Rayudu, sitting alongside Steyn, drilled down to one specific skill. “I think one thing we have noticed over the years about Rabada, you know, as you [Steyn] also used to bowl that cross-seam sort of an outswinger, a baseball sort of a thing, and he used to bowl a very good yorker early on when he was bowling seam-up,” Rayudu said. “But has he started bowling too much of that cross-seam? He lost his yorker. I think that’s the reason why we are seeing him not bowl so well in the death. But initially, he used to bowl really well in the death when he just started. Maybe that’s something that he can get back into his game.”
Steyn nodded, adding that Rabada appears to be “searching a little bit” for wickets. The former South Africa quick drew a contrast with Marco Jansen, whose 4-0-20-1 helped Punjab over the line on Tuesday. “On the flipside of things, you’ve got Jansen, who just seems to be getting better and better,” Steyn observed. “He’s starting to play for teams that are winning more trophies – for Sunrises Eastern Cape, they’ve won the [SA20 league] three out of four years now. I feel that adds a sense of, like a belief that you can do it at the highest level. And Jansen has now certainly started to step up that where KG hasn’t had as many medals or trophies or anything like that and his performance has kind of leant in the same direction.”
The implication is clear: confidence fuels performance, and trophies feed confidence. Rabada, short on both right now, must create his own spark. Steyn still believes it can click. “I’m hoping that this is the season that he can really stand up because he is a real wicket-taker, he’s once won the purple cap so he knows what it’s about. But can he – again, we are talking about those inches – find something else in his game just to go a step ahead?” Steyn asked. “Because we’ve seen him be naughty: had his foot over the line in games that he should have closed out and things like that, where you just feel… But maybe he’s just short of a couple wickets and maybe just a bit of luck and hopefully the season could be that season for him.”

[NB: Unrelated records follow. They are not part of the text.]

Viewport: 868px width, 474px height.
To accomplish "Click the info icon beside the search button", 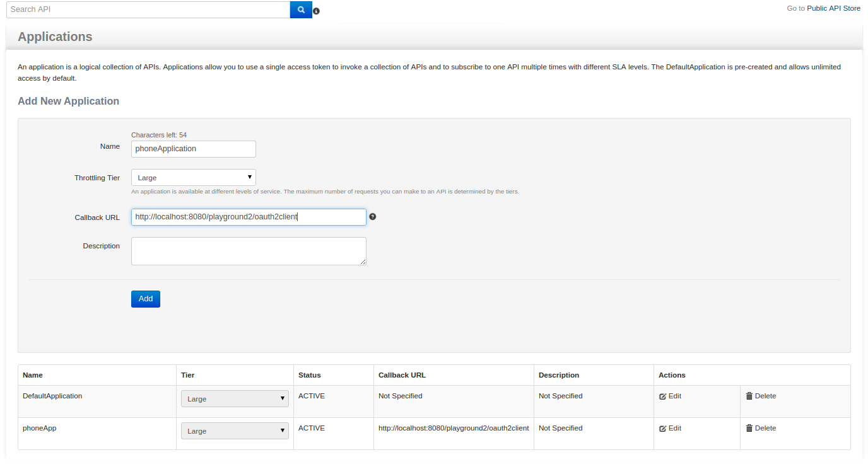I will pyautogui.click(x=316, y=11).
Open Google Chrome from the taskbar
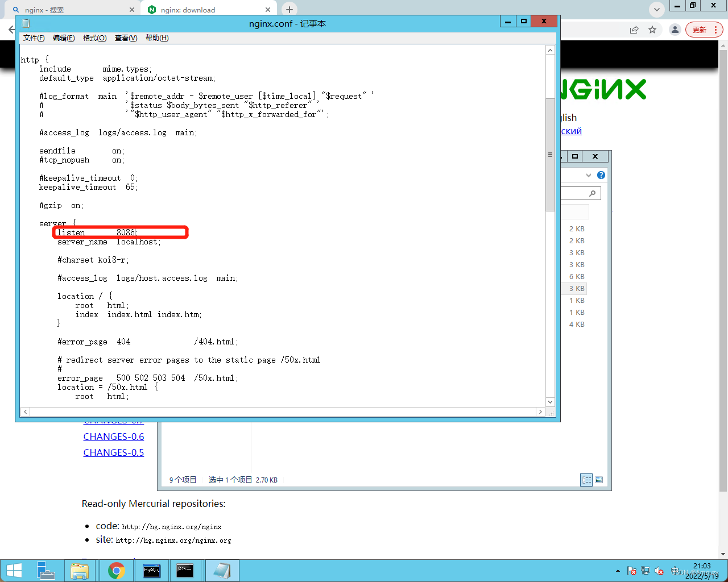The height and width of the screenshot is (582, 728). [x=116, y=570]
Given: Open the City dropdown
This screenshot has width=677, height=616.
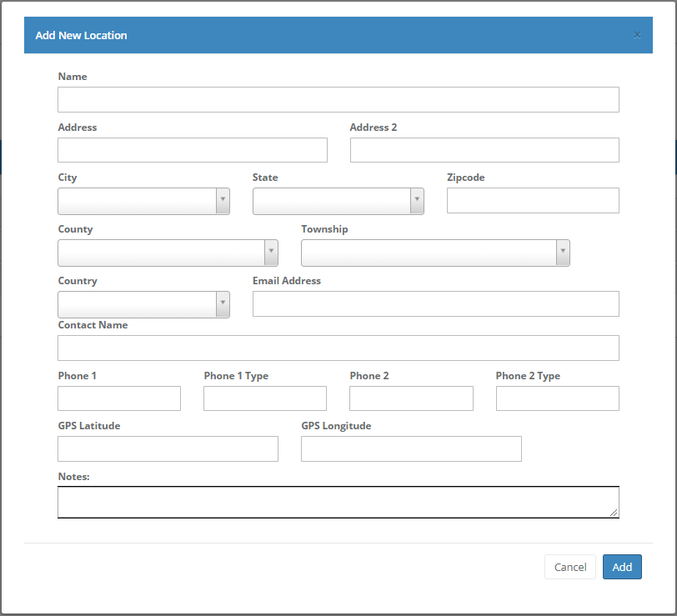Looking at the screenshot, I should pyautogui.click(x=143, y=201).
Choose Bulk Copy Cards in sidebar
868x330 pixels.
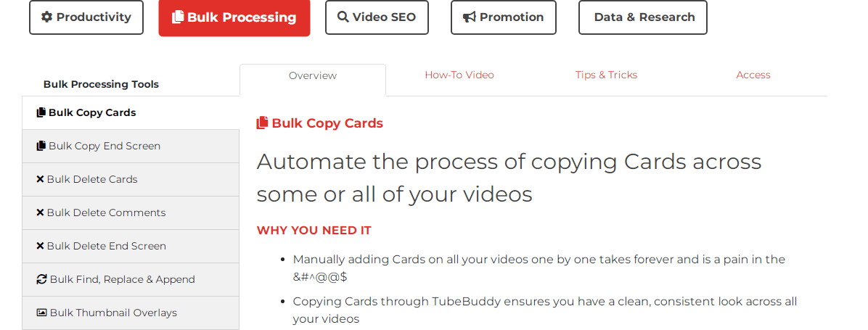[131, 112]
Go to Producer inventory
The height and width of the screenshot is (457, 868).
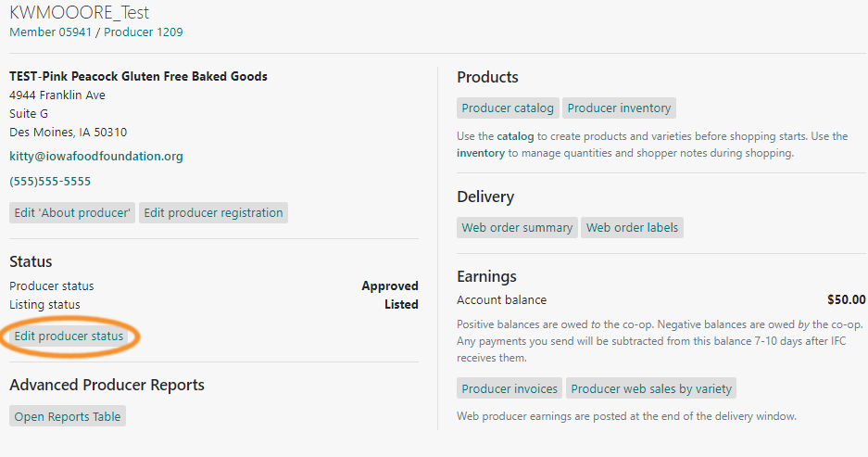click(x=619, y=108)
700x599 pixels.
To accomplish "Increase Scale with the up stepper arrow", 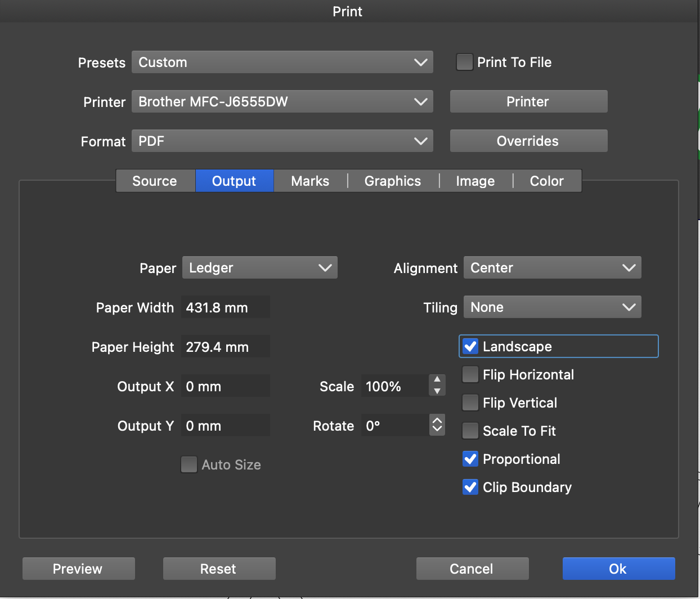I will [x=437, y=380].
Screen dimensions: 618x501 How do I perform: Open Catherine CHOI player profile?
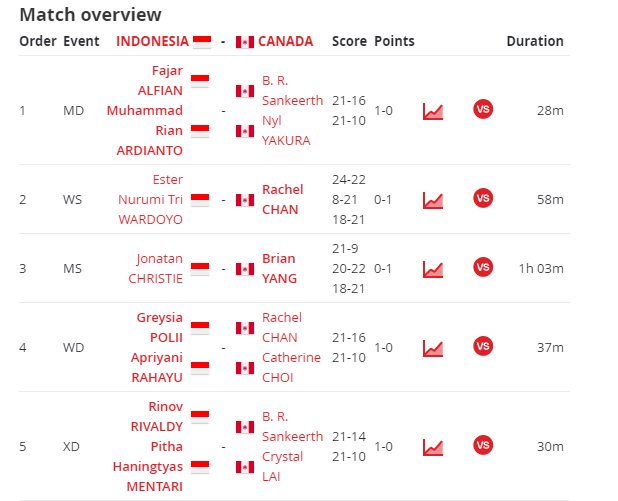coord(291,367)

A quick dive into the database suggests the yorker really has gone missing. In 2020 Rabada sent down 34 yorkers in the league phase alone; last season he managed fewer than half that figure despite playing a similar number of overs. The switch to frequent cross-seam, presumably aimed at extracting variable bounce, has not paid off at the business end. Batters now sit deep, wait for the shorter length and carve the point or third-man fence.

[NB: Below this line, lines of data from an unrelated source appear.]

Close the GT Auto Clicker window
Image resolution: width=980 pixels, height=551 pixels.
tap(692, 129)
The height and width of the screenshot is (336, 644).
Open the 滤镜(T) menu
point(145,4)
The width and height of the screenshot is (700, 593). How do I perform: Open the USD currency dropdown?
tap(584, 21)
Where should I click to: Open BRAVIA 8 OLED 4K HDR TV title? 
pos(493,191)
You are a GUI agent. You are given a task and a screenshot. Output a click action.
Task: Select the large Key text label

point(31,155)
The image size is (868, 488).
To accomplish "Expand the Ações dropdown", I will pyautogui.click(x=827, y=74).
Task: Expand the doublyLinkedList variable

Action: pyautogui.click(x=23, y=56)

Coaches will tell you the fix is basic: decide you want the toe-crusher back, rehearse it for hours, live with a few wides in the short term, trust that the payoff outweighs the risk. Whether Rabada has the bandwidth, amid a long IPL and a looming T20 World Cup, is another matter. The good news? He has been here before, and world-class fast bowlers tend to solve problems quicker than most.
For now the spotlight stays. Short run-ups, long evenings, Powerplay swings, death-over blues – the small margins that define an IPL season. Rabada has solved them before; he needs to do it again, and soon.